Moreover, an automatic query to the knowledgebase for protein identification was integrated with functional annotations. Among the 117 proteins uniquely identified by COPaKB, 92 proteins (79%) had a Gene Ontology annotation of the mitochondrion as their primary subcellular location (Fig. 4A). 74 out of the 92 mitochondrial proteins (80%) were involved in metabolism, 3 were involved in transport, and 4 were involved in apoptosis. Furthermore, 199 protein expression images (among the 261 identified proteins) were available in HPA and were automatically retrieved (Fig. 4C). According to peer-reviewed publications, 49 of the 261 proteins were involved in the processes of cardiac pathogenesis.

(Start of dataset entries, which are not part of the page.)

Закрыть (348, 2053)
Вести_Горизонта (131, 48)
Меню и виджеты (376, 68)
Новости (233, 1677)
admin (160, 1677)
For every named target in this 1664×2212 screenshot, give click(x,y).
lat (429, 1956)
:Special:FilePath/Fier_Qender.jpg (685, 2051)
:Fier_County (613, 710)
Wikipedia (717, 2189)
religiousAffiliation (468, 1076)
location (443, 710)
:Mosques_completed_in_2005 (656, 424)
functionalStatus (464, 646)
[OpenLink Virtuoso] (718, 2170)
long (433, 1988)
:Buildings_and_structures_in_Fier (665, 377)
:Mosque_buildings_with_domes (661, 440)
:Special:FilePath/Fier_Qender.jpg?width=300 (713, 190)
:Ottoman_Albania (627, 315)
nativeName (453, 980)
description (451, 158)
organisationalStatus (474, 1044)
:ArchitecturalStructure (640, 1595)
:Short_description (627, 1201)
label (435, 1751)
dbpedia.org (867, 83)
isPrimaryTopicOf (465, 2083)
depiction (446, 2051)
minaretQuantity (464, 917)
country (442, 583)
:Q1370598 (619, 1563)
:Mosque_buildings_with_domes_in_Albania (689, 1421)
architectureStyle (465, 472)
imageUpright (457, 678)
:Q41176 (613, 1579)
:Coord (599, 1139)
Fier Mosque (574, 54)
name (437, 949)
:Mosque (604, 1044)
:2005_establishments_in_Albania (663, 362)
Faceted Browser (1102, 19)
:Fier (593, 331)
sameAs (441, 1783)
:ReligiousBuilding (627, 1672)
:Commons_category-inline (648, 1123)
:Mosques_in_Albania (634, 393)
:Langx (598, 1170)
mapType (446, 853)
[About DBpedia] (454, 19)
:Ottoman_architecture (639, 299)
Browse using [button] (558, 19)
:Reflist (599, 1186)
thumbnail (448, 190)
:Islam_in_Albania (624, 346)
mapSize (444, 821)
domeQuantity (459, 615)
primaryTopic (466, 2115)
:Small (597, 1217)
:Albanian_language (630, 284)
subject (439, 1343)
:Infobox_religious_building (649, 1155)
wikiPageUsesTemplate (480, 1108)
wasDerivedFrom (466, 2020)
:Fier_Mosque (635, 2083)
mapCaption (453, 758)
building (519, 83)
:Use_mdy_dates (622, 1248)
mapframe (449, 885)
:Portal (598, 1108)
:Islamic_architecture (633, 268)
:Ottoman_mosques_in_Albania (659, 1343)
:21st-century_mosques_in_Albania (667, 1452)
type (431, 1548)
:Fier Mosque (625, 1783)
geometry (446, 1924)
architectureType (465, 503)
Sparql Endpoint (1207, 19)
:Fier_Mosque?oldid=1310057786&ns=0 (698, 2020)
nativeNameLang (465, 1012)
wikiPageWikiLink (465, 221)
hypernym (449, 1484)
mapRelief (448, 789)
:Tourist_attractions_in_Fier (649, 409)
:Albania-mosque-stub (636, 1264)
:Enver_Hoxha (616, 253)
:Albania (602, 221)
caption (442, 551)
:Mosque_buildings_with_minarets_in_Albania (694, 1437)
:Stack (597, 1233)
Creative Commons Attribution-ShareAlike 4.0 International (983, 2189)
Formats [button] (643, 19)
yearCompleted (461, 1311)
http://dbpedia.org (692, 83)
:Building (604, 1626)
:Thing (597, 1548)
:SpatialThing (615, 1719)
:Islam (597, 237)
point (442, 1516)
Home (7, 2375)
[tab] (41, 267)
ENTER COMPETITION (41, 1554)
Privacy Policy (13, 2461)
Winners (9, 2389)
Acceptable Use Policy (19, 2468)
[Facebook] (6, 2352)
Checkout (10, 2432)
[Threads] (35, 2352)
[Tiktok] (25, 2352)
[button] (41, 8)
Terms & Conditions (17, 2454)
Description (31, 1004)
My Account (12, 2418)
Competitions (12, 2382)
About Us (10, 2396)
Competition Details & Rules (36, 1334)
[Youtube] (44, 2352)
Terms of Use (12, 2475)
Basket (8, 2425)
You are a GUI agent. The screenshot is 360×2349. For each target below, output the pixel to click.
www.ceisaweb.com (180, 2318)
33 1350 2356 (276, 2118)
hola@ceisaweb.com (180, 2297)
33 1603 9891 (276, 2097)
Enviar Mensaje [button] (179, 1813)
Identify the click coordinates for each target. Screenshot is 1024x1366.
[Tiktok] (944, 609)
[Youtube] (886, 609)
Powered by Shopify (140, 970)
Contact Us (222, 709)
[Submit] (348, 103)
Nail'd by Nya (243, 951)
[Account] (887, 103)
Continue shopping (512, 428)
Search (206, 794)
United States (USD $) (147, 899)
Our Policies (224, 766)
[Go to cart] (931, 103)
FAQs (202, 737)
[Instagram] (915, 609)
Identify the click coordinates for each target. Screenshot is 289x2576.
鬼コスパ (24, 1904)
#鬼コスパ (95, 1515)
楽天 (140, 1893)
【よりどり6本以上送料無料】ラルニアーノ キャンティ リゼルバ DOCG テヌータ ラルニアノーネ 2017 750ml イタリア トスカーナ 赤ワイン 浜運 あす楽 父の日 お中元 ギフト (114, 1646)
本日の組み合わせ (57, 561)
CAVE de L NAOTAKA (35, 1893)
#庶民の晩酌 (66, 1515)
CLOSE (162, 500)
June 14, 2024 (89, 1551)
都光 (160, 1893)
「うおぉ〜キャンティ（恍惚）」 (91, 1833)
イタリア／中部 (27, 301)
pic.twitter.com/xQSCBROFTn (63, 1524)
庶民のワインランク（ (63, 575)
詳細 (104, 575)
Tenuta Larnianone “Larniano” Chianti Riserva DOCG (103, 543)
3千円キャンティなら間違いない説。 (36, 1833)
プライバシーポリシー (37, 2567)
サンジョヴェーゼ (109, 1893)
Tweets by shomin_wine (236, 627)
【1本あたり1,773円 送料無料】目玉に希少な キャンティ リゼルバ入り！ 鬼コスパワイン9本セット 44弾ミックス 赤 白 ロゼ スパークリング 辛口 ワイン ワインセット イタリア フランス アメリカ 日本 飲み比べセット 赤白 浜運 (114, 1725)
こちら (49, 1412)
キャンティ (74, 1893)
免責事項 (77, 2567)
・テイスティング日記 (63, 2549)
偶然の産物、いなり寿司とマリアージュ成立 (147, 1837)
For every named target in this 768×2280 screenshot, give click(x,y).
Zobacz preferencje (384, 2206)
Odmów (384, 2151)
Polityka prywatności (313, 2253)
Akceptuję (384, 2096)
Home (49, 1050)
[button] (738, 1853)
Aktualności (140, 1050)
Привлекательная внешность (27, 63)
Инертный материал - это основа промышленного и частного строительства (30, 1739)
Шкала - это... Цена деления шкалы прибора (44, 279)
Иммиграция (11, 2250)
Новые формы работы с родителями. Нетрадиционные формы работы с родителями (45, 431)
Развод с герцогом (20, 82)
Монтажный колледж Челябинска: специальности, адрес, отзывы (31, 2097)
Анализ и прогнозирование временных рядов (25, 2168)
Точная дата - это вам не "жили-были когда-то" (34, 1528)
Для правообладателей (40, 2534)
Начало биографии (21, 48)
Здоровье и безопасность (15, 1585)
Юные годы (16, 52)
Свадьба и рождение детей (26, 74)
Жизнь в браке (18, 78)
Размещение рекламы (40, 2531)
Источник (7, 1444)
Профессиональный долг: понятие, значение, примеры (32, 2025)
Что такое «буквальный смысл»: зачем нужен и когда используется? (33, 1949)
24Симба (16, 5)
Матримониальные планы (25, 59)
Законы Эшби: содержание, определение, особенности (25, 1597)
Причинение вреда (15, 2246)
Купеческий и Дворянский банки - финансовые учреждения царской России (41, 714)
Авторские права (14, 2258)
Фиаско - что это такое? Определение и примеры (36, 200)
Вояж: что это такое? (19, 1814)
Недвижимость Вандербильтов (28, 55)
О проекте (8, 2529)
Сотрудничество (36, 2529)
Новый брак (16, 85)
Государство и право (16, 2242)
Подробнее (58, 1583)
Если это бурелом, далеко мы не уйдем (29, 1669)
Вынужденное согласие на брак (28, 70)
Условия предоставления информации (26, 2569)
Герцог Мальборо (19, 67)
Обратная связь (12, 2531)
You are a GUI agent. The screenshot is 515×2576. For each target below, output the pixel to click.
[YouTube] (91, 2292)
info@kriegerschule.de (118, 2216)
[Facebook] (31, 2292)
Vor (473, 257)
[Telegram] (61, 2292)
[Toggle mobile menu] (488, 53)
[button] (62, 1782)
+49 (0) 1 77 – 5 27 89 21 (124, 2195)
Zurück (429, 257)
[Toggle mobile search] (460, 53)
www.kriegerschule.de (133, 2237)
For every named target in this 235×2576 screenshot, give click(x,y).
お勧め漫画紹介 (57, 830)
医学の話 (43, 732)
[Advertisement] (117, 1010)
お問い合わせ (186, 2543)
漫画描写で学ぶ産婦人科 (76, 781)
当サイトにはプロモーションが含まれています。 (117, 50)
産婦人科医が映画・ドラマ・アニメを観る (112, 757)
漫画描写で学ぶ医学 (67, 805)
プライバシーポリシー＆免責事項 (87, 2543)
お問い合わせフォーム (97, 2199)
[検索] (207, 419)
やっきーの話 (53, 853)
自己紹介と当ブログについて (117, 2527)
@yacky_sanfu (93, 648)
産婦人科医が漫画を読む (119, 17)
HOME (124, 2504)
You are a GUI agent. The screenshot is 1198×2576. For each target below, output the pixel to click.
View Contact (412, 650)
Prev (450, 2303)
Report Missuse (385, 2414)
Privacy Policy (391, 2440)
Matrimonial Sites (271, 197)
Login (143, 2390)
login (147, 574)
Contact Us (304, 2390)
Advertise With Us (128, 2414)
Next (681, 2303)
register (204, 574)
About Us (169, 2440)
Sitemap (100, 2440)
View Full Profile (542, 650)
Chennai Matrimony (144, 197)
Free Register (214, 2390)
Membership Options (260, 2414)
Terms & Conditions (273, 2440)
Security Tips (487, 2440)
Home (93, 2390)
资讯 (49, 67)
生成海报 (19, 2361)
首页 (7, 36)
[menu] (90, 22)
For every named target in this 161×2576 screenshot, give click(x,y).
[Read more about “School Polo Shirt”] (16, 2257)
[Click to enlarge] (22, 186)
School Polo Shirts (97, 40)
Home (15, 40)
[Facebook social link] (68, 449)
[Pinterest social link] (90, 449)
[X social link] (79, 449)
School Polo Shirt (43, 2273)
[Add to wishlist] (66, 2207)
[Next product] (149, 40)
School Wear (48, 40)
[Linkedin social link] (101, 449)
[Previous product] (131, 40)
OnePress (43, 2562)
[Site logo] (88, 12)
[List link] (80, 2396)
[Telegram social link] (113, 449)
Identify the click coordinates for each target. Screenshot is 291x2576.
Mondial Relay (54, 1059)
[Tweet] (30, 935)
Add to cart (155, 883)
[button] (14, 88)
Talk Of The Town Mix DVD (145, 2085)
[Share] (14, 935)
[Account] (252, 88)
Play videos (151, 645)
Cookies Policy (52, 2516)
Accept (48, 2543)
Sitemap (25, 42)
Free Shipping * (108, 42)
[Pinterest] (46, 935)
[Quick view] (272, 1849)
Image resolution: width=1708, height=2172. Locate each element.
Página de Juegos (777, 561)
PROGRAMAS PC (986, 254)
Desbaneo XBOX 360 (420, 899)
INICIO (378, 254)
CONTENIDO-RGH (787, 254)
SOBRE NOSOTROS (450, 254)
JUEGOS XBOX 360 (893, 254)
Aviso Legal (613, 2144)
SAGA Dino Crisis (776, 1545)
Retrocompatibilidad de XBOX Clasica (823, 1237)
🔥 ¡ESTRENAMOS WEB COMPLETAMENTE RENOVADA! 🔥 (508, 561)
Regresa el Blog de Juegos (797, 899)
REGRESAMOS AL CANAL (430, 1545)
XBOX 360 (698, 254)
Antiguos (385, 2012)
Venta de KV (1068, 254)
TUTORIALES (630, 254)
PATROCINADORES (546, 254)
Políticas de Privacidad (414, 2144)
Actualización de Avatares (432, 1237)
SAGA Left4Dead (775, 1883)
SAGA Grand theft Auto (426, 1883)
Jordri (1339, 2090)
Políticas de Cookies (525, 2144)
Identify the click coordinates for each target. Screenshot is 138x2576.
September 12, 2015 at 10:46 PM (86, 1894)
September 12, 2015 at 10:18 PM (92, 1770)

Performance efficiency of COPaKB workflow
A reliable delivery of Omics-scale information requires robust web portals. The traditional web-based data transfer protocol is limited by its ability to effectively transfer data within a defined time frame (e.g. 60 minutes). To overcome this challenge, a COPaKB Client program was engineered to implement a SOAP-assisted workflow (Fig. 3). Its performance efficiency was benchmarked against that of the traditional HTTP-assisted workflow by participating investigators from six test centers (Table 3 & Table SI). In all these tests, large-scale data files were reliably and consistently delivered by the COPaKB Client. In a load test, the COPaKB server was able to process 50 simultaneous search requests without compromising its reliability.
Table 3.
Test Dataset* | Centers† | SOAP (mm:ss)‡ | HTTP (mm:ss)§ | Terminal Bandwidth‖ |
---|---|---|---|---|
Human Mitochondria (LTQ-Orbitrap) 12,197 scans 1.34 GB (mzML file) | Los Angeles, CA | 1:28 | 3:56 | 100 Mbps |
San Diego, CA | 2:53 | 21:12 | 1 Gbps | |
Woods Hole, MA | 5:56 | 29:12 | 130 Mbps | |
Ann Arbor, MI | 2:45 | 59:22 | 144 Mbps | |
Cambridge, UK | 8:27 | 46:42 | 1 Gbps | |
Shanghai, CN | 18:25 | 53:48 | 100 Mbps | |
Mouse Proteasomes (LTQ-Orbitrap) 17,746 scans 1.88 GB (mzML file) | Los Angeles, CA | 1:17 | 4:05 | 100 Mbps |
San Diego, CA | 5:45 | 30:24 | 1 Gbps | |
Woods Hole, MA | 26:45 | 45:46 | 130 Mbps | |
Ann Arbor, MI | 4:18 | >60 | 144 Mbps | |
Cambridge, UK | 14:01 | 57:21 | 1 Gbps | |
Shanghai, CN | 13:01 | >60 | 100 Mbps | |
Human Mitochondria (LTQ-XL) 20,677 scans 292 MB (mzML file) | Los Angeles, CA | 5:35 | 6:05 | 100 Mbps |
San Diego, CA | 14:37 | 7:45 | 1 Gbps | |
Woods Hole, MA | 22:21 | 10:43 | 130 Mbps | |
Ann Arbor, MI | 11:15 | 16:08 | 144 Mbps | |
Cambridge, UK | 28:31 | 12:48 | 1 Gbps | |
Shanghai, CN | 23:10 | 12:22 | 100 Mbps | |
Human Proteasomes (LTQ-XL) 20,736 scans 249 MB (mzML file) | Los Angeles, CA | 2:56 | 3:00 | 100 Mbps |
San Diego, CA | 9:09 | 5:11 | 1 Gbps | |
Woods Hole, MA | 13:05 | 7:02 | 130 Mbps | |
Ann Arbor, MI | 6:52 | 13:01 | 144 Mbps | |
Cambridge, UK | 28:21 | 10:40 | 1 Gbps | |
Shanghai, CN | 12:00 | 8:53 | 100 Mbps |
The source and size of each test file.
The location of the six test center.
The time needed for completing an analysis via a SOAP portal.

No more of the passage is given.